- Born: Ouseph 3 October 1899 Mannanam, India
- Died: 27 April 1985 (aged 85) Chethipuzha, India
- Resting place: Chethipuzha, India
- Education: Ph.D. in Theology, Canon Law and Philosophy
- Occupations: Teacher, writer
- Known for: Theology, writings

= Placid J. Podipara =

Indian Syro-Malabar Catholic priest (1899–1985)

Mar Podippara Ouseph Placid Malpan, also known as Placidachan (3 October 1899 – 27 April 1985) was an Indian Syriac Catholic priest and scholar of the St. Thomas Christian community. He was a scholar in East Syriac language and liturgy. A book published on the tenth anniversary of his death calls him one of the greatest ecclesiastical luminaries of the 20th century in India. He was a member of the Syro-Malabar Catholic Church and was ordained a priest from the religious institute of the Carmelites of Mary Immaculate (C.M.I.). He was also a theologian, liturgist, orator, professor, ecumenist, and author.

He worked hard to remove the liturgical latinisation of the Syro-Malabar Catholic Church and played a significant part in the establishment of the Syro-Malankara Catholic Church in the Catholic Church. He wrote more than thirty seven books and numerous articles on Saint Thomas Christians in languages including English, Malayalam, German and Latin. He was a Member of the Pontifical commission for codifying Canon Law, Syriac Language examiner of Kerala University, Consultant to the Congregation for the Oriental Churches, Member of Pontifical commission for restoring the Holy Qurbana of Syro Malabar Church, uniting Malankara Church to Catholic Church, Professor of Pontifical Oriental Institute and Pontifical Urbaniana University, Rome, Consultant for preparing the agenda of Second Vatican Council.
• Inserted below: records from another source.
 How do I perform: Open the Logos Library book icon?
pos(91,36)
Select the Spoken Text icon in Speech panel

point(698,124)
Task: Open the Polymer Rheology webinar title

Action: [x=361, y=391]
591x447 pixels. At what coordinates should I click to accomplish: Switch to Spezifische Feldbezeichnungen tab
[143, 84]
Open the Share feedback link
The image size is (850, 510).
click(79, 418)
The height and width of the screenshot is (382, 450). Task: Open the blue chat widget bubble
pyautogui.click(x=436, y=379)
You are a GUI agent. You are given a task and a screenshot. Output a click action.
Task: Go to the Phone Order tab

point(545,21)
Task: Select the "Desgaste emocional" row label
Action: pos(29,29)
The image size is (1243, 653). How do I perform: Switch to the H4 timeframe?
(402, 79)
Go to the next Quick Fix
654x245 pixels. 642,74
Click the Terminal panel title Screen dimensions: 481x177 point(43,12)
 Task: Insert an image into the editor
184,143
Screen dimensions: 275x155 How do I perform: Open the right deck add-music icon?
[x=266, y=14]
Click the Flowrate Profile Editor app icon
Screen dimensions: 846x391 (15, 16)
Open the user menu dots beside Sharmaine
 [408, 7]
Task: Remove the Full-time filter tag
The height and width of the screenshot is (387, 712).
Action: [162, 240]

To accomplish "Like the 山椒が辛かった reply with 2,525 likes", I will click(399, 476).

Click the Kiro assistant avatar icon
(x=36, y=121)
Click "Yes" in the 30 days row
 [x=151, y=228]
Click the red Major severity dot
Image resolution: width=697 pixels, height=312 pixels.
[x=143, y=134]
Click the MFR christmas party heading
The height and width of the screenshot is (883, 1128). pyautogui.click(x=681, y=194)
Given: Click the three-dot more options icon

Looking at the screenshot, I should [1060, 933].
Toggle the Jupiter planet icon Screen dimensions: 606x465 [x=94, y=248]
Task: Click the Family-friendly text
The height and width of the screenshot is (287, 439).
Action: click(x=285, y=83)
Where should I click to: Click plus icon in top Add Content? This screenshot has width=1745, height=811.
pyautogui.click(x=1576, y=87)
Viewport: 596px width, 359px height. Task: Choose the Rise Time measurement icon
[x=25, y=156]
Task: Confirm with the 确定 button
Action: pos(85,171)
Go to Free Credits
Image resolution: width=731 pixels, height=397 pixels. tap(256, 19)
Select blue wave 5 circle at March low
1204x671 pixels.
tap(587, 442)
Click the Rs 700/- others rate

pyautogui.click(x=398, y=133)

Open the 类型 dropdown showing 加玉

He had doctorates in Philosophy, Theology and Canon Law which he acquired during his time in Rome.

== Early life ==
Placid was born Joseph (Kochauseppachan) into the Podipara family as the fifth and last child of Chacko and Rosamma in the village, Arpookara, near Kottayam in the Southern Indian state of Kerala. He lost his mother at the age of four and his father at the age of seven. He completed his schooling from St. Ephrem's High School, Mannanam which was run by Syrian Carmelite fathers (later CMI). He entered the novitiate in 1918 and was given a new name, Placid of St. Joseph. Later he was sent to St. Joseph's Seminary, Mangalore run by the Italian Jesuits, for his ecclesiastical studies where he did two years of philosophy and four years of theology. He was ordained priest on 3 December 1927 at Mangalore and celebrated his first Holy Qurbana in St. Joseph's Monastery chapel, Mannanam. As his superiors needed someone qualified to teach in the major seminary, he was sent to Rome for further studies. During his first stint in Rome, which lasted only two years, he acquired doctorates in the fields philosophy, theology and canon law.

== Final years ==

He met with an accident in 1960 which left him with a limp until the end of his life. He returned from Rome in 1980 and continued his studies from Chethipuzha. Towards the last days he was bed-ridden due to partial paralysis which affected his power of speech. He died on 27 April 1985.

== Legacy ==

Father Placid's description of the St. Thomas Christians as "Hindu in Culture, Christian in Religion and Oriental in Worship" continues to be quoted.